Neoprene: Taking Organic Chemistry in New Directions
In April 1930, DuPont was already at the forefront of organic chemistry research when Dr. Wallace Carothers and his team synthesized the very first polyester super polymer, the forerunner of nylon. The compound would eventually be marketed as Neoprene. DuPont then worked with manufacturers to figure out practical applications for this new material, establishing a focus on collaboration that continues today with DuPont materials. Neoprene also continues on as an important product. Its resistance to high temperatures and chemical solvents make it ideal for gaskets and hoses in cars, and for electrical insulation, among other applications.
Nylon: Plastic’s Most Successful Product
On the heels of Neoprene, the next big discovery was nylon, again by Dr. Carothers and his research team. Nylon was the very first synthetic fiber, and one of the most successful products ever created. Commercial production began in 1939, and from almost the moment it entered the market, “nylon” become synonymous with “stockings.” Nylon fiber was soon developed for numerous applications, from durable fabrics to the belting in automobile tires. This also marked the beginning of nylon as an engineering product designed as a replacement for metal and rubber.
Zytel®: Made to Replace Metal
DuPont engineers quickly realized that innovative plastics could be made strong enough to replace metal – providing production, cost, and in some cases, performance improvements. Whenever automotive engineers were not very familiar with plastics, they continued to use metals wherever possible. When nylon was used, it was sporadic, in a model here and a model there. Under the hood, high temperatures and harsh chemicals made adoption of nylon infrequent.
Then came the development of DuPont™ Zytel® nylon resin, a high- performance mineral- and glass-reinforced version of the PA 66 nylon that greatly expanded nylon’s applications. This performance enhancement led to underhood innovations, such as engine cooling flex fans; transmission thrust washers and spring guides; and air cleaner support brackets. Other applications included throttle control cable end fittings, lever retainers and “umbrellas;” downshift cables and hood release cable jackets. Even valve stem oil deflectors required to resist oil and temperatures as high as 320º F were converted to nylon.

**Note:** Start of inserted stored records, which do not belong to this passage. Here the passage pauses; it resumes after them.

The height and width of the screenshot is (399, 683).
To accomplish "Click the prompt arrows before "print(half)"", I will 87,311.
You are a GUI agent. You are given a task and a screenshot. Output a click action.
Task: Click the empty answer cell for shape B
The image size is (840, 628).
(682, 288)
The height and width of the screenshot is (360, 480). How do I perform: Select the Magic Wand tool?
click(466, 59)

Delrin®: Taking Performance to New Places
In 1956, DuPont™ Delrin® acetal resin took plastic performance farther in a number of ways, including low wear and low friction properties. Combined with strength and stiffness, the properties of Delrin® led to wide use that continues with new grades today in moving parts, including automotive steering systems, throttle linkage components, gears, and motors; conveyor systems; fuel systems; buckles and zippers; ski boots and bindings, and more.
Viton®: Advanced Heat and Chemical Resistance
Almost simultaneously, DuPont introduced DuPont™ Viton®, the world’s first fluoroelastomer, in 1957. Viton® offered dramatic improvements in high temperature stability and compression set resistance, as well as resistance to many aggressive fluids. Its ability to withstand aviation fuels and oils, in particular, made it a natural fit for the aerospace industry, where newer grades remain a standard through the present.

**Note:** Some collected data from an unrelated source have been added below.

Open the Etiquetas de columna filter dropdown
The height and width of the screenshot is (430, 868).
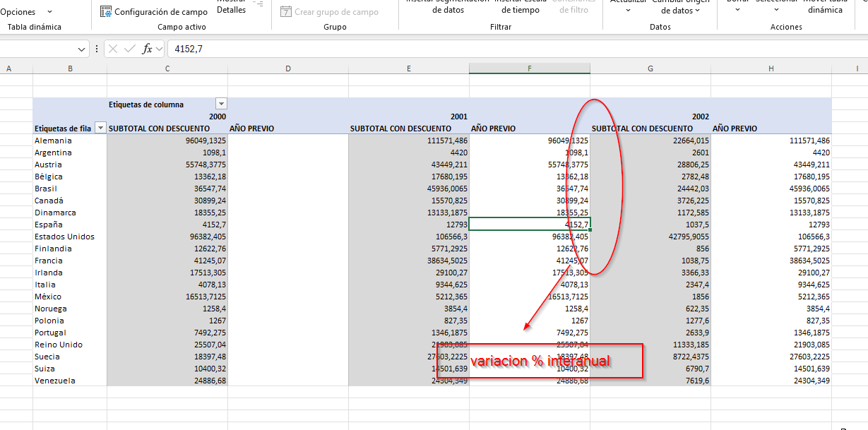[x=221, y=104]
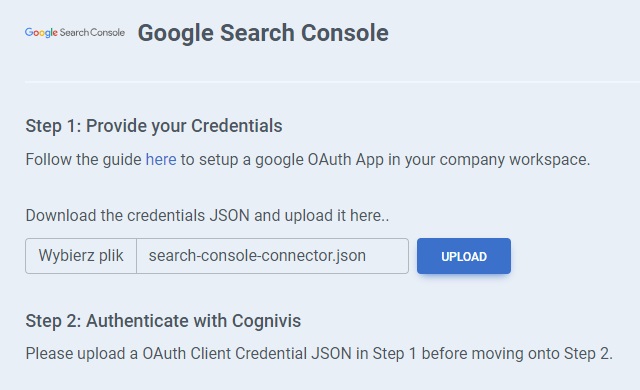The width and height of the screenshot is (640, 390).
Task: Click the Follow the guide text
Action: (x=83, y=160)
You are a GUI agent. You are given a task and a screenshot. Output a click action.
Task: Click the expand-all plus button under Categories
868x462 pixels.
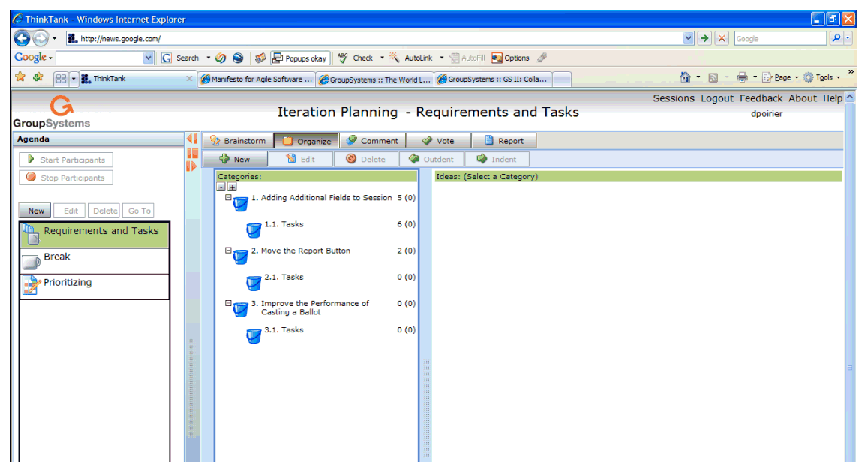point(232,187)
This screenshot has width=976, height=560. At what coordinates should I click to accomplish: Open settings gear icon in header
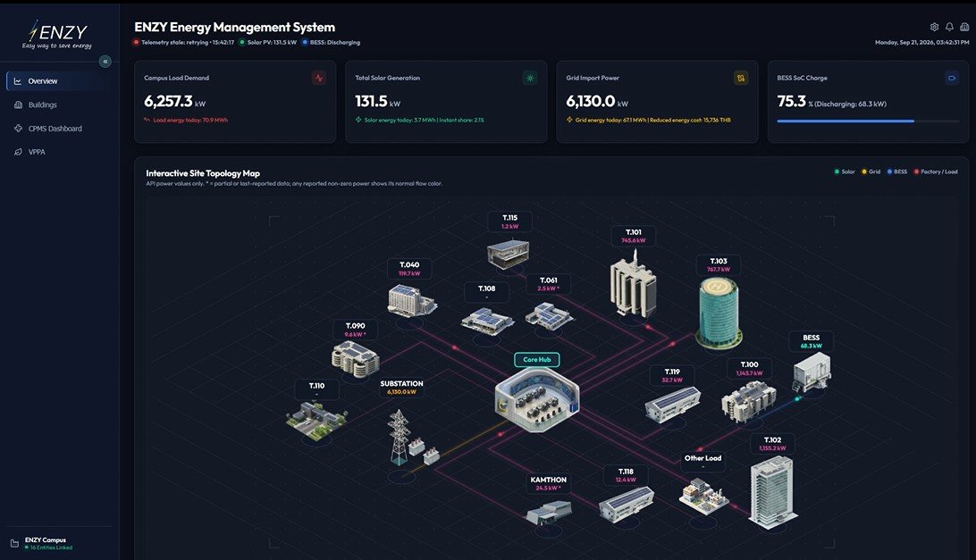point(934,27)
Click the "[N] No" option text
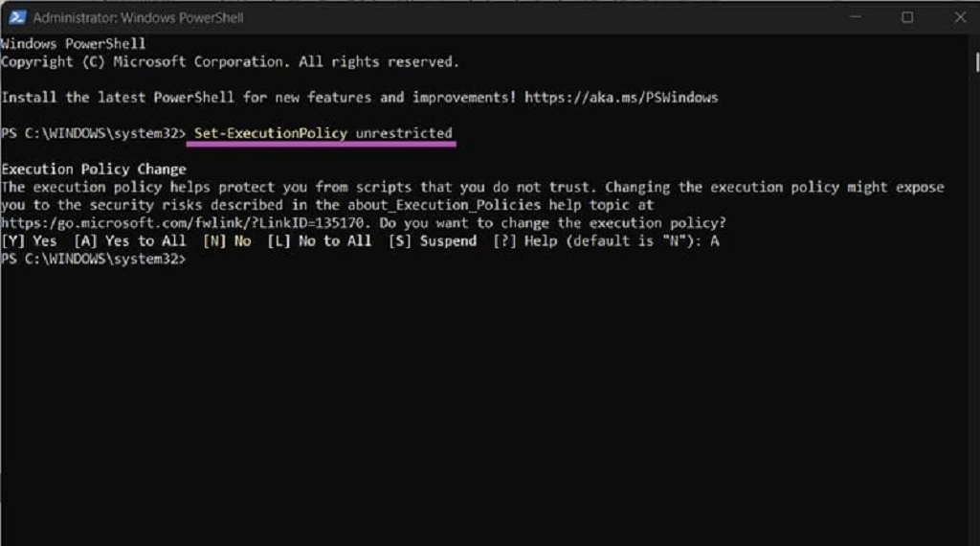 (x=227, y=241)
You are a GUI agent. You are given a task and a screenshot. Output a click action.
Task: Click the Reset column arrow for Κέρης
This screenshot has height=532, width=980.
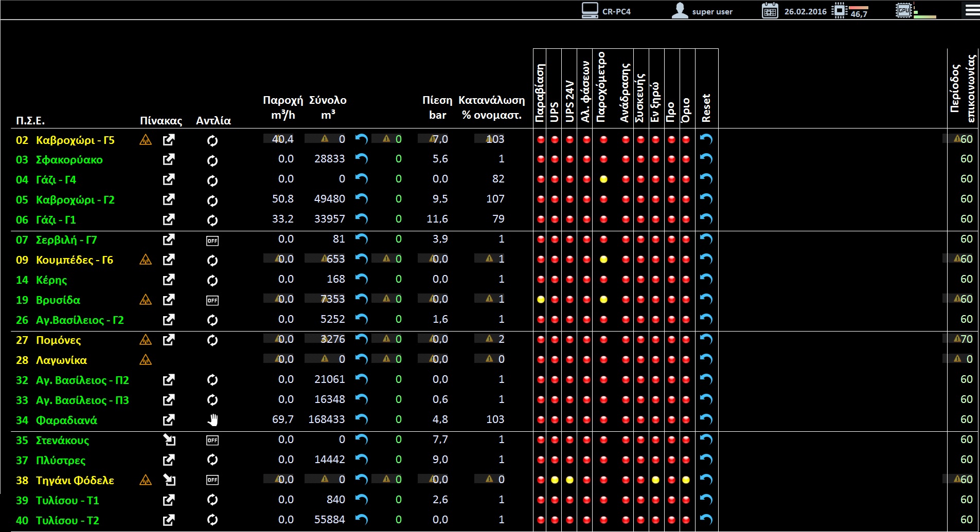coord(706,279)
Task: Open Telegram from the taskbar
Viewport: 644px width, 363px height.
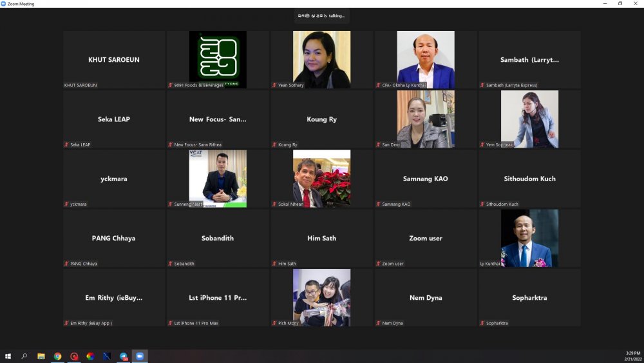Action: pos(123,356)
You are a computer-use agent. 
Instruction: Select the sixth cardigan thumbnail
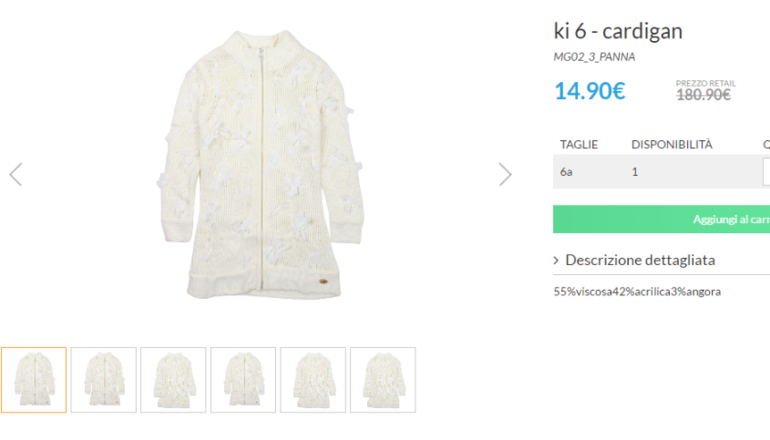(383, 380)
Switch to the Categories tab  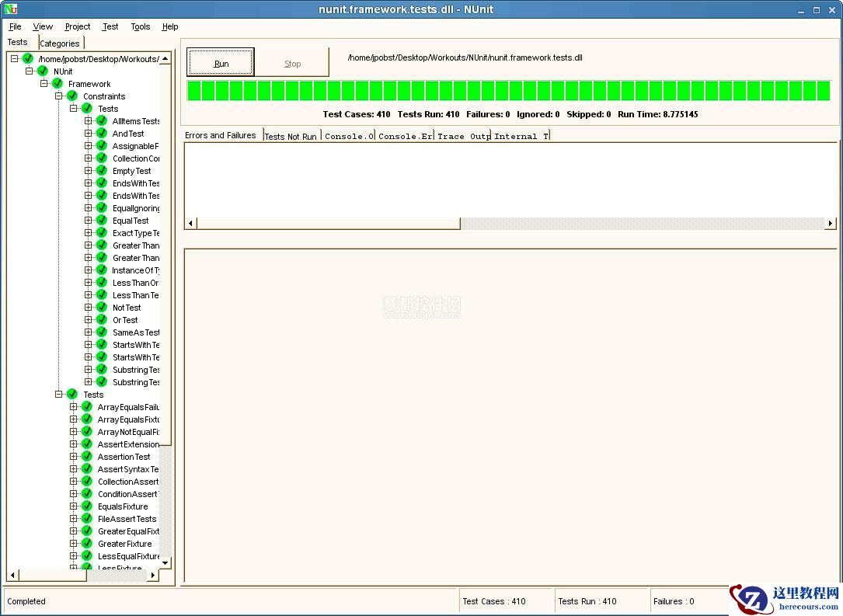[x=60, y=44]
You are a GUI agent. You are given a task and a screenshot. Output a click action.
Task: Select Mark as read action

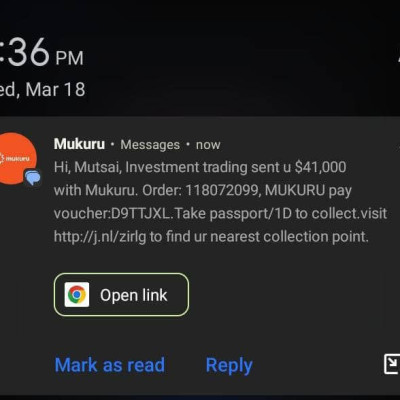(x=110, y=365)
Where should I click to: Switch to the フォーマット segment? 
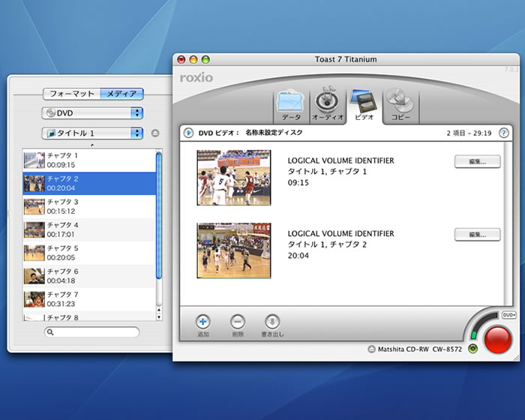click(x=71, y=94)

Hytrel®: Multiple Properties in a Single Hybrid
In 1984 came the introduction of DuPont™ Hytrel® thermoplastic polyester elastomer, which combined the flexibility of rubber with the strength and the processability of thermoplastics. Parts made with Hytrel® thermoplastic polyester elastomer resin can flex in multiple directions, cycle after cycle, long after rubber would break. A prime example of its automotive application is the Constant Velocity Joint (CVJ) boot. Constantly in use for 29 years, with over a billion boots in service, and each subject to an average of 150,000 miles of wear, Hytrel® can claim no reported material failures on the road.

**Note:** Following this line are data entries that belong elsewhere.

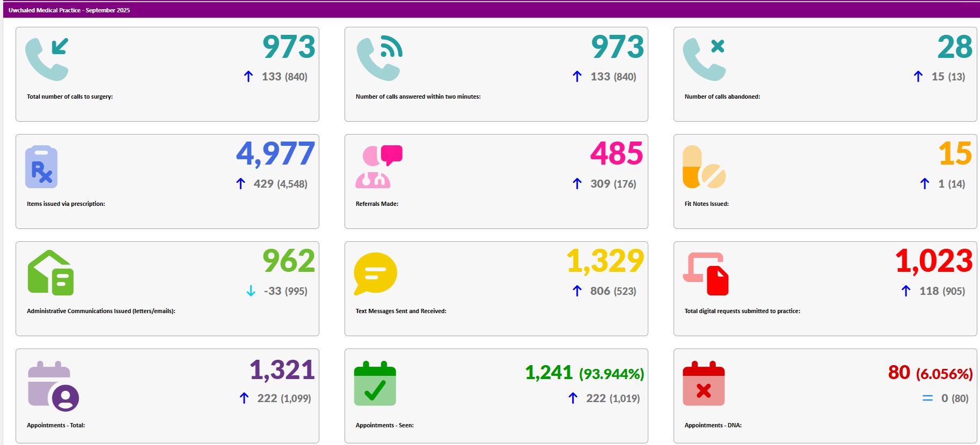The image size is (980, 445).
Task: Click the 'Total number of calls to surgery' label
Action: coord(70,97)
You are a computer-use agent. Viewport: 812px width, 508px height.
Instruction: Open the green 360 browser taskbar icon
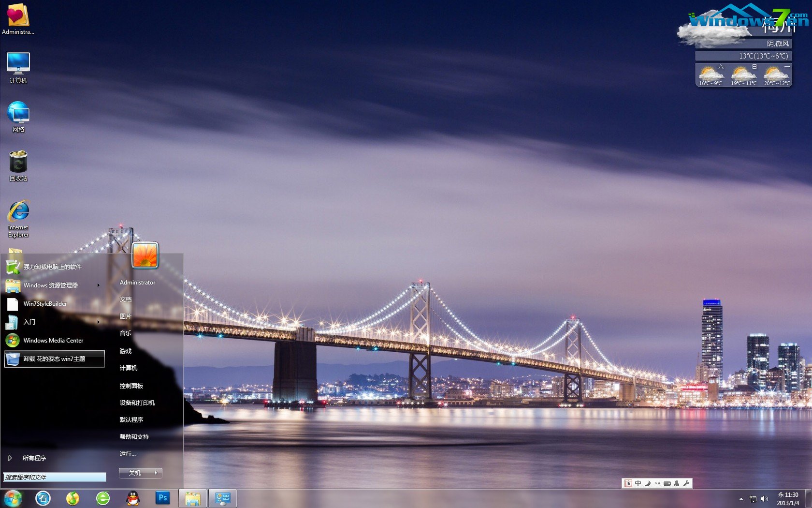pos(103,498)
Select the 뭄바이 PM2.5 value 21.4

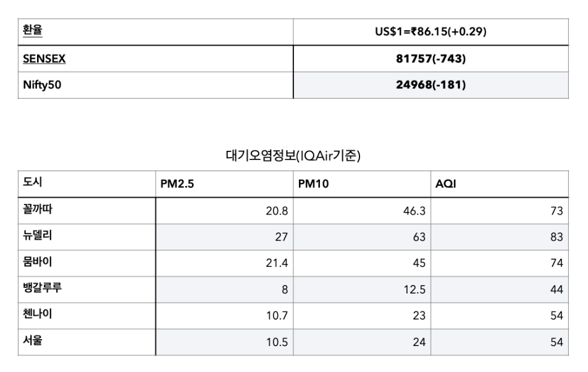(x=277, y=263)
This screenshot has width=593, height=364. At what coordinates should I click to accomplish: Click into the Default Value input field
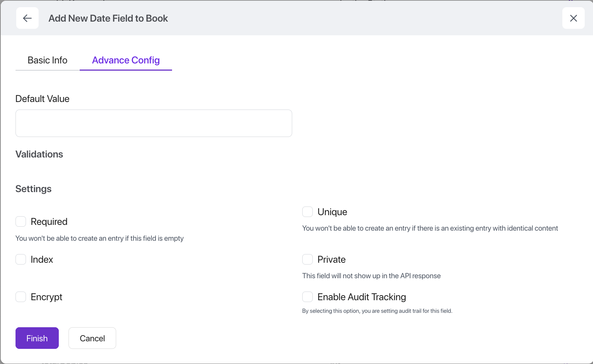point(154,123)
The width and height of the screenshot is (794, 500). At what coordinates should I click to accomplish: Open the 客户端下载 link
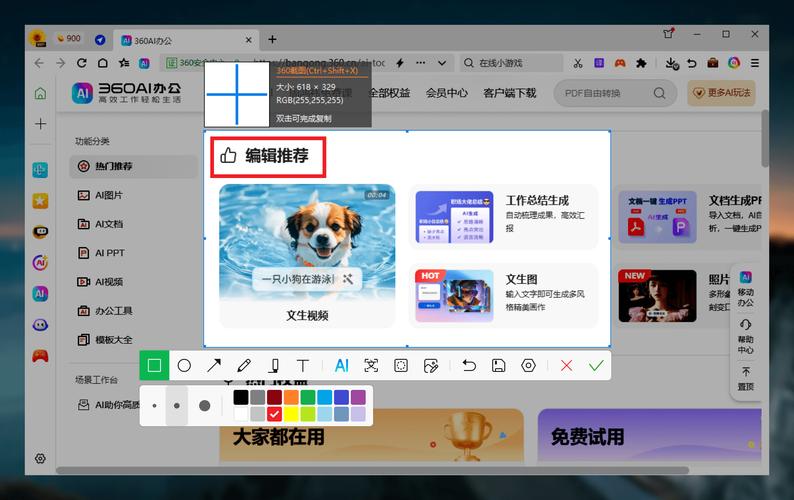point(510,93)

Biopolymers: Reducing Oil Use With Renewably Sourced Materials
Markets change as the world’s needs change, and DuPont is changing to meet those needs. One of our key initiatives is to collaborate with manufacturers to create more sustainable solutions, from lighter materials that support fuel efficiency to next-generation biopolymers.
DuPont offers one of the industry’s broadest lines of renewably-sourced biopolymers, including DuPont™ Sorona® EP, Zytel® RS and Hytel® RS. These are the kind of innovative plastics we expect to have a historic impact for generations to come.